**SOURCE DATA**

----

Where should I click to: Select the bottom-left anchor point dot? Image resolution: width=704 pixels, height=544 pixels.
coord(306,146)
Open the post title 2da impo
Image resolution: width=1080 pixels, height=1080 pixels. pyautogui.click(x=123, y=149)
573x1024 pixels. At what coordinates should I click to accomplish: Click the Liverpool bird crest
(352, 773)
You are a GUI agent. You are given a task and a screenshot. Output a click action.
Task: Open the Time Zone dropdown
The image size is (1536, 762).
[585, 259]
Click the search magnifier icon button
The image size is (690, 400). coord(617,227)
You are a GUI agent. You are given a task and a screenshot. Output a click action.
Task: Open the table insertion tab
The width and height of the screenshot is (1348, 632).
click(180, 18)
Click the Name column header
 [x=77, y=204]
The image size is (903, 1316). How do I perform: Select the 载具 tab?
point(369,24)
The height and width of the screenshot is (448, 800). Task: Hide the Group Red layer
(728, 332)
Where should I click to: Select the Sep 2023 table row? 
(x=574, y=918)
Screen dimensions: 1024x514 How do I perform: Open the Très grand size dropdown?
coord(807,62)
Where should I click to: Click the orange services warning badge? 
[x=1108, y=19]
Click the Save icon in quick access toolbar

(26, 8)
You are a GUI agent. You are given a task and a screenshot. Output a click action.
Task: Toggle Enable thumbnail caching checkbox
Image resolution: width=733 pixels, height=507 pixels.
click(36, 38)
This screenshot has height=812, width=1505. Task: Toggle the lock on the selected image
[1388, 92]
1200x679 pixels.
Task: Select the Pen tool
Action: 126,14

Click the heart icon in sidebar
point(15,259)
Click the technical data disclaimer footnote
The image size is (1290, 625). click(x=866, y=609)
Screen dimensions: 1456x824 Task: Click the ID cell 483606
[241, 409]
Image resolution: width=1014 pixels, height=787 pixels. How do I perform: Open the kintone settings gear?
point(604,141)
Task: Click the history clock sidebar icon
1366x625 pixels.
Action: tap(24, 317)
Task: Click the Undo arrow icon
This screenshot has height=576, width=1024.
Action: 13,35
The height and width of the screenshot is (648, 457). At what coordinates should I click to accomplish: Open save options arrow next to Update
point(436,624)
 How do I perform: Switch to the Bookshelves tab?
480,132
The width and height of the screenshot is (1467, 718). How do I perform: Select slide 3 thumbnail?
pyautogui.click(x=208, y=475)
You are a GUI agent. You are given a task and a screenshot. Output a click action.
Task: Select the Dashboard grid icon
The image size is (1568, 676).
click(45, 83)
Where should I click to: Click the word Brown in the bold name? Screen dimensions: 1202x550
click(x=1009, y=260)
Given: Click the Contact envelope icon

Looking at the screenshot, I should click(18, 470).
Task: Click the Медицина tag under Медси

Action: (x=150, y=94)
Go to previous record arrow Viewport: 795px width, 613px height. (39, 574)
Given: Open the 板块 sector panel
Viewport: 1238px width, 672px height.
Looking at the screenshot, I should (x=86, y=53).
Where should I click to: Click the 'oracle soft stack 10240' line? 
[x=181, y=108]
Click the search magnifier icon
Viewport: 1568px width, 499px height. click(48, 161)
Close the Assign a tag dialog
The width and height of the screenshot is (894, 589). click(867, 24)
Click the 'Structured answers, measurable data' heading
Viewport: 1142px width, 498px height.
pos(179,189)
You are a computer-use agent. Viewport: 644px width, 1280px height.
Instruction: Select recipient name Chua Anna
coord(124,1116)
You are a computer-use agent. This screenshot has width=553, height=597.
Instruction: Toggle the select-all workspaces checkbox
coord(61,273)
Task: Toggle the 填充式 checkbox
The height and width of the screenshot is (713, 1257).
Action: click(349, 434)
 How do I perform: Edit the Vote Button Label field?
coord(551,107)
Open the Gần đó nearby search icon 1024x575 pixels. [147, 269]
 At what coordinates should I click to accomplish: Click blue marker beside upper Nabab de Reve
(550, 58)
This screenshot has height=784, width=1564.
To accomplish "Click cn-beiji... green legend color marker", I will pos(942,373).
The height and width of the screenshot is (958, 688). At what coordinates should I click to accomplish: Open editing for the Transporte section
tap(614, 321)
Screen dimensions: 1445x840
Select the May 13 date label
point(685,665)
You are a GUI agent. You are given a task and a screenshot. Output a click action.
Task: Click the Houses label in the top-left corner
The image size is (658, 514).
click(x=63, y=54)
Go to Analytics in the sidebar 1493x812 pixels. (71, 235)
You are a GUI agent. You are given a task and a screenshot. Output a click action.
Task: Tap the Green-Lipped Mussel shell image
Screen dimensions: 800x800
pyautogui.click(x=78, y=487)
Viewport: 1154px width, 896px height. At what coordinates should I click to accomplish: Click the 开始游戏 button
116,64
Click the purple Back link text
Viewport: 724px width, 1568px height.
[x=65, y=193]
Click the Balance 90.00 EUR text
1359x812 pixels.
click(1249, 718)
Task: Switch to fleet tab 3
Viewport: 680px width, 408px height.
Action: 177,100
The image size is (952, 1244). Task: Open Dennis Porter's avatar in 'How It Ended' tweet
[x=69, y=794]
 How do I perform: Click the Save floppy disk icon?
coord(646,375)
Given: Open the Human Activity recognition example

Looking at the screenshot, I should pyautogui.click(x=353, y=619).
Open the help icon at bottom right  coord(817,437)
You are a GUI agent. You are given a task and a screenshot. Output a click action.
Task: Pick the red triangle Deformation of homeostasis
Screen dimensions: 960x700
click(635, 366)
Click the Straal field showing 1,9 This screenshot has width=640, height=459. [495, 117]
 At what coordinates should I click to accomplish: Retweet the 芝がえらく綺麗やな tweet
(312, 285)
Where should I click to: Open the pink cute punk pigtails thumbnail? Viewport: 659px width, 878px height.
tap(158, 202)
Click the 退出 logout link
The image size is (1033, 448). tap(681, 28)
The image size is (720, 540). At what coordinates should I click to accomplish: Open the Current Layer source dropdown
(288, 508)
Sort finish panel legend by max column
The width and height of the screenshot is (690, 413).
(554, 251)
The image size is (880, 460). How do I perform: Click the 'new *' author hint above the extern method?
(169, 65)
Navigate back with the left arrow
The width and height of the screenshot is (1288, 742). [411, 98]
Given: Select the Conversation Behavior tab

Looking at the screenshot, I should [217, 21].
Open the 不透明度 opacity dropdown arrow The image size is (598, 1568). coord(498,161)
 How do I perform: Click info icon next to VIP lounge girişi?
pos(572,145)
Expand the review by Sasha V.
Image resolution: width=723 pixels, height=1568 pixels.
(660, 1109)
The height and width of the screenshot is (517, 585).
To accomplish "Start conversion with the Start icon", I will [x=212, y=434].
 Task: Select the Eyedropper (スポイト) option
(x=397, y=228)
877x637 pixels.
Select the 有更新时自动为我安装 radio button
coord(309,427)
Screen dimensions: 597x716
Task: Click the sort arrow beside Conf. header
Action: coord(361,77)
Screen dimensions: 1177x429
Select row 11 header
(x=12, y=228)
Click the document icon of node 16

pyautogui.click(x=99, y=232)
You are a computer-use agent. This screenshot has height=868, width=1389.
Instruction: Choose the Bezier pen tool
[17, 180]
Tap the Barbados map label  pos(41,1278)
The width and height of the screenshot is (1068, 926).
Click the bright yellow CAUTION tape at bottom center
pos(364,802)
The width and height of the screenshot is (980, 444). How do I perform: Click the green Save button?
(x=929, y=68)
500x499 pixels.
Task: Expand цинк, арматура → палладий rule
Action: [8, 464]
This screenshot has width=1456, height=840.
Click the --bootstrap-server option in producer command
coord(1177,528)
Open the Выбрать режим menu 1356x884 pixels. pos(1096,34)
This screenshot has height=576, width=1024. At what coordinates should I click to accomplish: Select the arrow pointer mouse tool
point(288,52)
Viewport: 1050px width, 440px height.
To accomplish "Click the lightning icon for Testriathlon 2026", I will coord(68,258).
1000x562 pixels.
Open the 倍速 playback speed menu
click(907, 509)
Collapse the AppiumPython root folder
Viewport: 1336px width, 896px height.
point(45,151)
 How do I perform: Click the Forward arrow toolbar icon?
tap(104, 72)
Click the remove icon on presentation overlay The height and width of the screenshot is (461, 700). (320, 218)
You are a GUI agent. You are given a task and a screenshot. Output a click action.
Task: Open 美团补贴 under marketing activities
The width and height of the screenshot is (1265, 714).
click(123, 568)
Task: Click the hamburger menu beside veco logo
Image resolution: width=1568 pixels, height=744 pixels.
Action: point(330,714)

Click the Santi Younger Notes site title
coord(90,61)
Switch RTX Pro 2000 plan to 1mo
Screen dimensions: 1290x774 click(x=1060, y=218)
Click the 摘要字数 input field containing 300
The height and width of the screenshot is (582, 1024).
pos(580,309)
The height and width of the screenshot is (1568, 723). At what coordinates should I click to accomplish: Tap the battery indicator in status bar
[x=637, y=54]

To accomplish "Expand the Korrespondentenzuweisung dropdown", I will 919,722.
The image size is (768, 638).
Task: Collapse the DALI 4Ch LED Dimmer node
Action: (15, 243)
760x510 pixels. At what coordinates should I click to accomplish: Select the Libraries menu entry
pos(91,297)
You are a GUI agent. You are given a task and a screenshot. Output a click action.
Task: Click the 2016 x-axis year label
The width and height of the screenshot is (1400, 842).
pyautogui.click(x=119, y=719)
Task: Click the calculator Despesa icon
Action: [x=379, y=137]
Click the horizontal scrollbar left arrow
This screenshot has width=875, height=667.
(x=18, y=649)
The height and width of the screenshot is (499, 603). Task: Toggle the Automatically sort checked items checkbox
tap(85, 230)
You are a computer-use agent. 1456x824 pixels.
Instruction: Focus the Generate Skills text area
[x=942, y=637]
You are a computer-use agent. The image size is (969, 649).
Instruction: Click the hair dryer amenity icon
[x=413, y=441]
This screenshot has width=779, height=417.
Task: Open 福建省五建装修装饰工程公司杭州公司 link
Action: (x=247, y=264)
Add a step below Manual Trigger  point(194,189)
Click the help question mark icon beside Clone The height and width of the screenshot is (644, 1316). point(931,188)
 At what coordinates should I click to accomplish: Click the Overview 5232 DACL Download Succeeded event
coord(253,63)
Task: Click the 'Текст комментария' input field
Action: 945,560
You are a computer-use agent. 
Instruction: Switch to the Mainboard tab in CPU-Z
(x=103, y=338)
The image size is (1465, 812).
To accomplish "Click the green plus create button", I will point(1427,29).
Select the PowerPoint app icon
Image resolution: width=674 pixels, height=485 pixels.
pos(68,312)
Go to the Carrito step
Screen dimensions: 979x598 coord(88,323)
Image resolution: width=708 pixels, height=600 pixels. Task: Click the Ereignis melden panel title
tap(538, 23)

----

**WHAT NEEDS TO BE DONE**
A verbatim transcription is needed of the lines above, starting at the line with "The height and width of the screenshot is (1568, 723)." and ending at the line with "You are a computer-use agent. 1456x824", both included, and of nothing else.

**EXERCISE SOLUTION**
The height and width of the screenshot is (1568, 723). At what coordinates should I click to accomplish: Tap the battery indicator in status bar
[x=637, y=54]

To accomplish "Expand the Korrespondentenzuweisung dropdown", I will 919,722.
The image size is (768, 638).
Task: Collapse the DALI 4Ch LED Dimmer node
Action: (15, 243)
760x510 pixels. At what coordinates should I click to accomplish: Select the Libraries menu entry
pos(91,297)
You are a GUI agent. You are given a task and a screenshot. Output a click action.
Task: Click the 2016 x-axis year label
The width and height of the screenshot is (1400, 842).
pyautogui.click(x=119, y=719)
Task: Click the calculator Despesa icon
Action: [x=379, y=137]
Click the horizontal scrollbar left arrow
This screenshot has width=875, height=667.
(x=18, y=649)
The height and width of the screenshot is (499, 603). Task: Toggle the Automatically sort checked items checkbox
tap(85, 230)
You are a computer-use agent. 1456x824 pixels.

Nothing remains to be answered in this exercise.